> **What is required**:
Word for word, restate the data that follows, omitting the images.

> **Record extracts**:
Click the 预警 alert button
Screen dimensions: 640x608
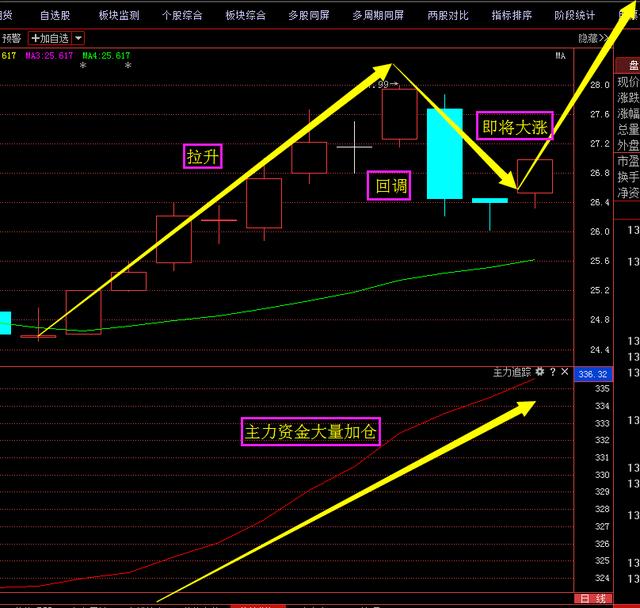point(11,38)
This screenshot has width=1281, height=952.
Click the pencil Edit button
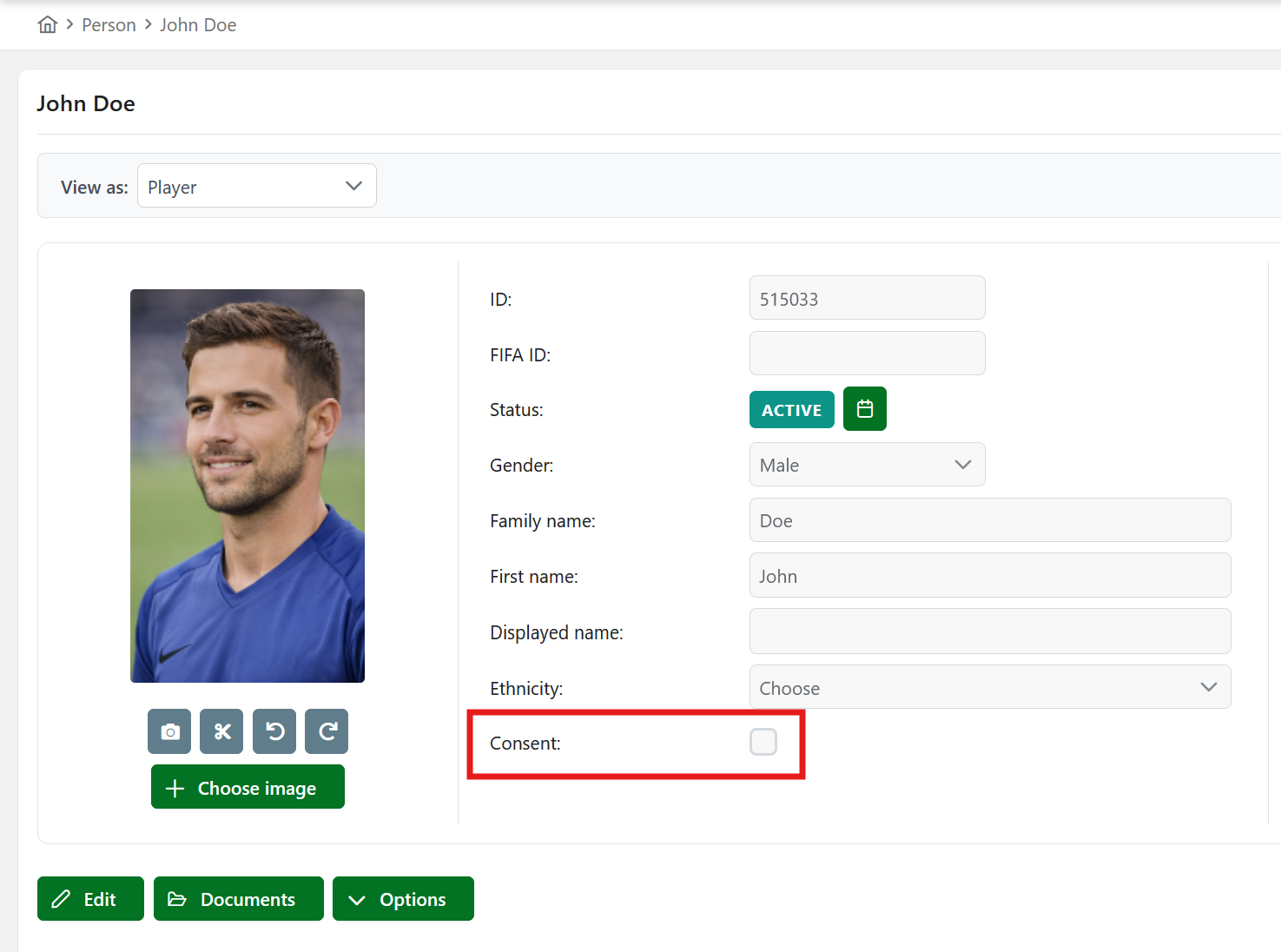point(90,899)
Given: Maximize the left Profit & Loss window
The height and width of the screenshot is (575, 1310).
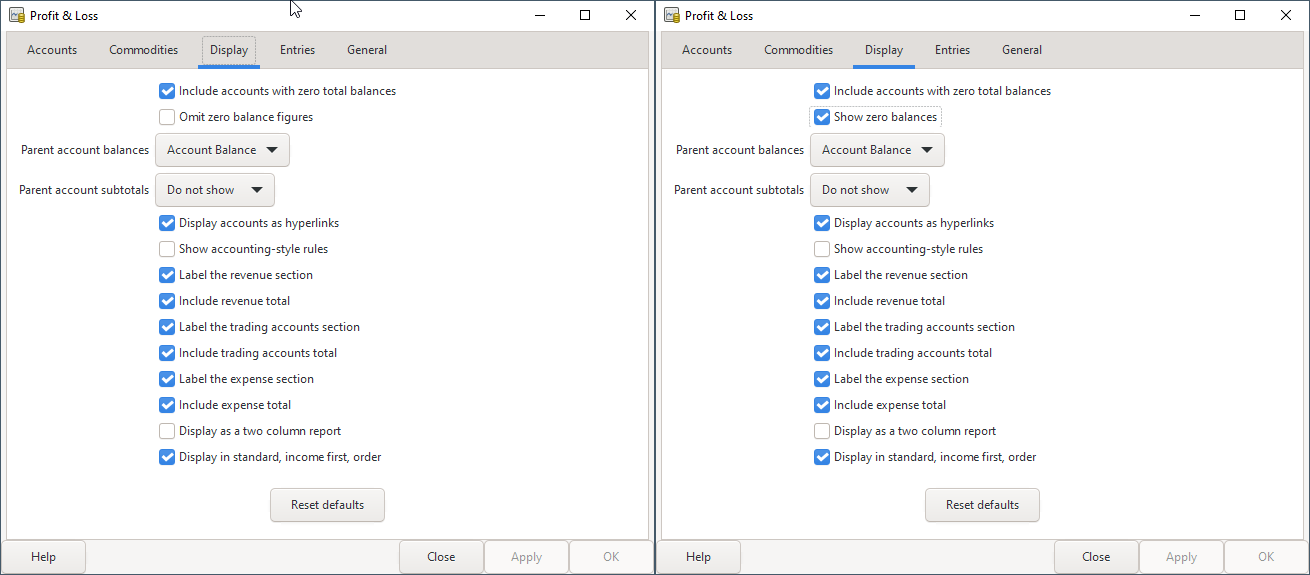Looking at the screenshot, I should pyautogui.click(x=585, y=15).
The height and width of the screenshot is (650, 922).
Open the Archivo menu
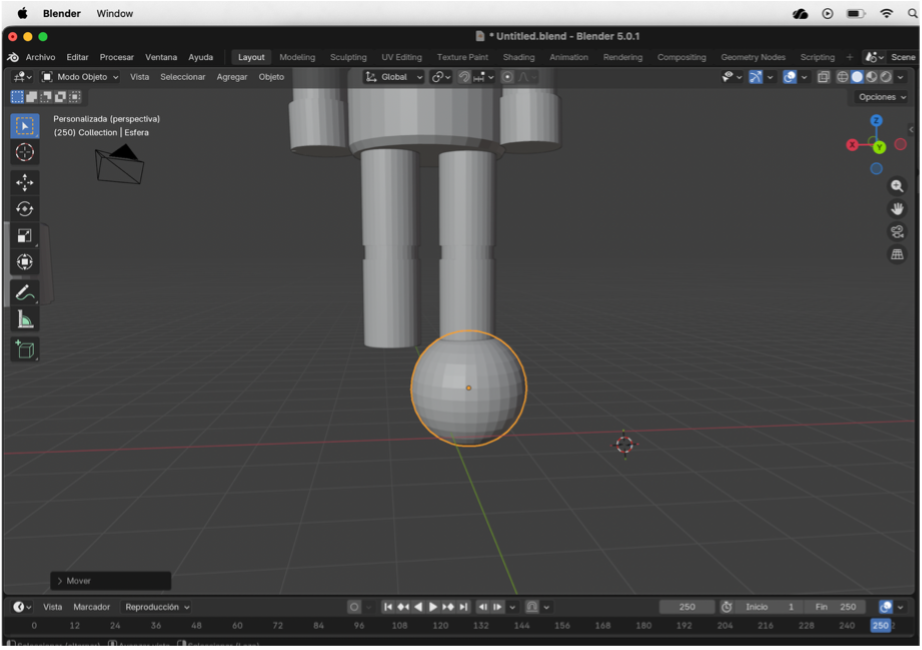point(40,57)
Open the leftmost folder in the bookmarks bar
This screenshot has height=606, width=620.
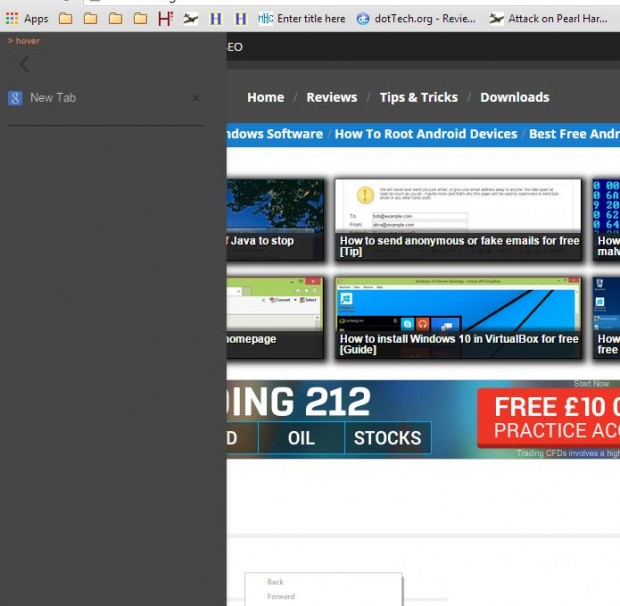[65, 18]
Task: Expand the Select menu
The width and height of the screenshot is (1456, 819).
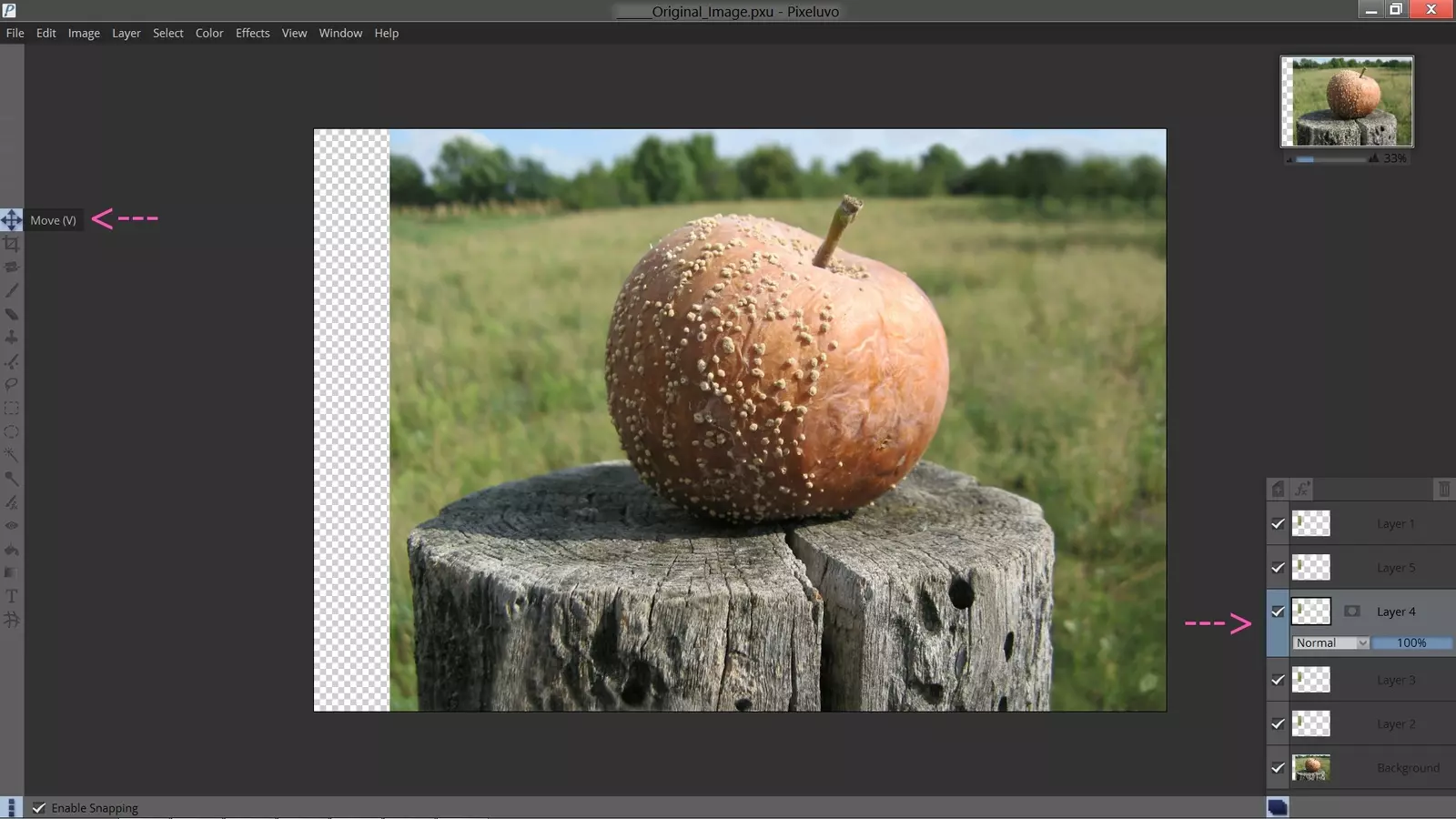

> **Reply to the task**:
Click the 预警 alert button
Screen dimensions: 640x608
point(11,38)
This screenshot has width=1281, height=952.
Click the pencil Edit button
point(90,899)
Given: Maximize the left Profit & Loss window
The height and width of the screenshot is (575, 1310).
Looking at the screenshot, I should pyautogui.click(x=585, y=15).
The height and width of the screenshot is (650, 922).
Open the Archivo menu
point(40,57)
Open the leftmost folder in the bookmarks bar
This screenshot has height=606, width=620.
[65, 18]
Task: Expand the Select menu
The width and height of the screenshot is (1456, 819).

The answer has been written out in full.